-- Task inputs follows --

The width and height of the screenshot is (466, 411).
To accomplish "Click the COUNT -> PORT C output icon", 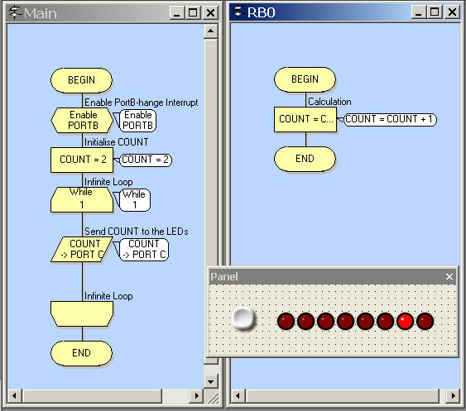I will pos(82,249).
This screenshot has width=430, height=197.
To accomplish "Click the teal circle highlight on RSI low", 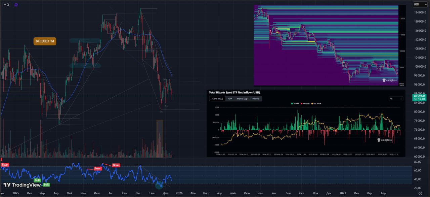I will (160, 184).
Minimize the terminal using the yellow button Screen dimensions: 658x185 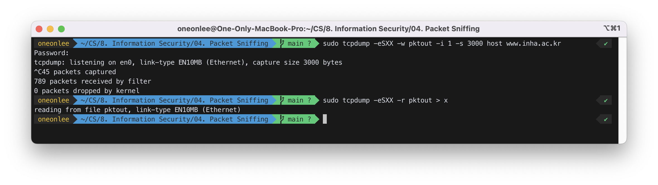click(x=50, y=29)
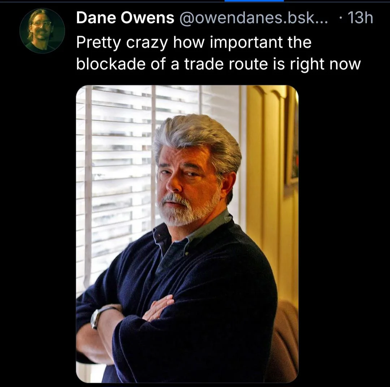This screenshot has height=387, width=390.
Task: Click the window blinds in the photo
Action: [x=114, y=174]
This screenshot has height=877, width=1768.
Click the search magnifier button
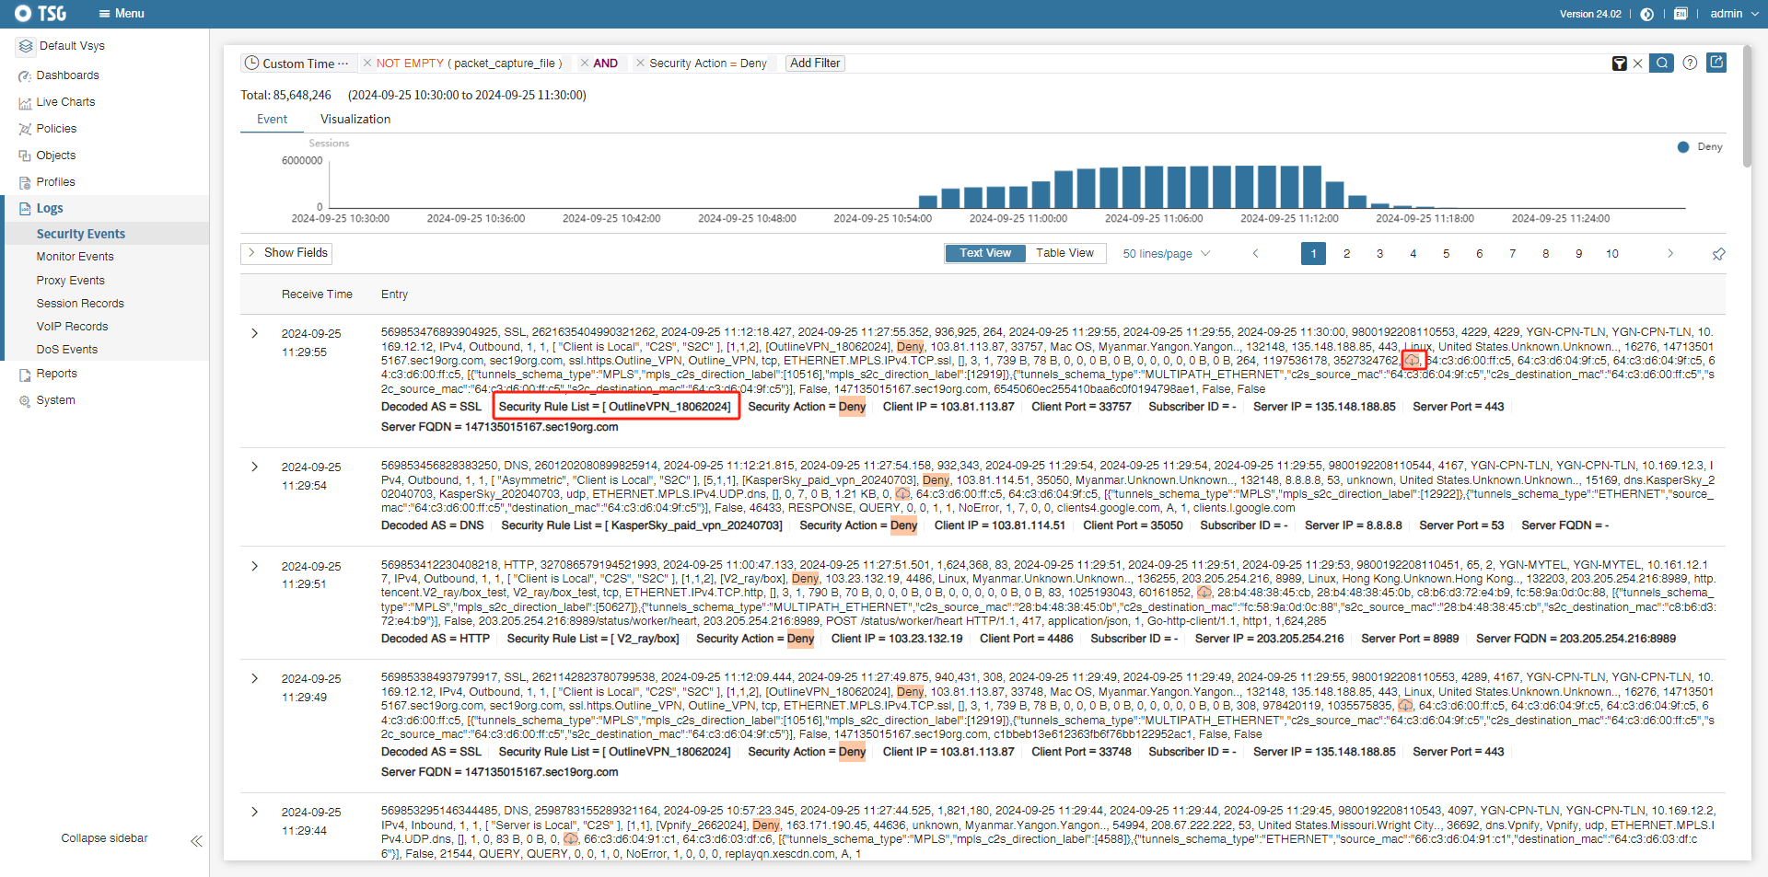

-- Task inputs concluded --

> [Exercise goal]: Copy out exactly the lines between the line containing "This screenshot has height=877, width=1768." and the end of the entries, including both, and leave the pictures behind.

> [Your solution]:
This screenshot has height=877, width=1768.
Click the search magnifier button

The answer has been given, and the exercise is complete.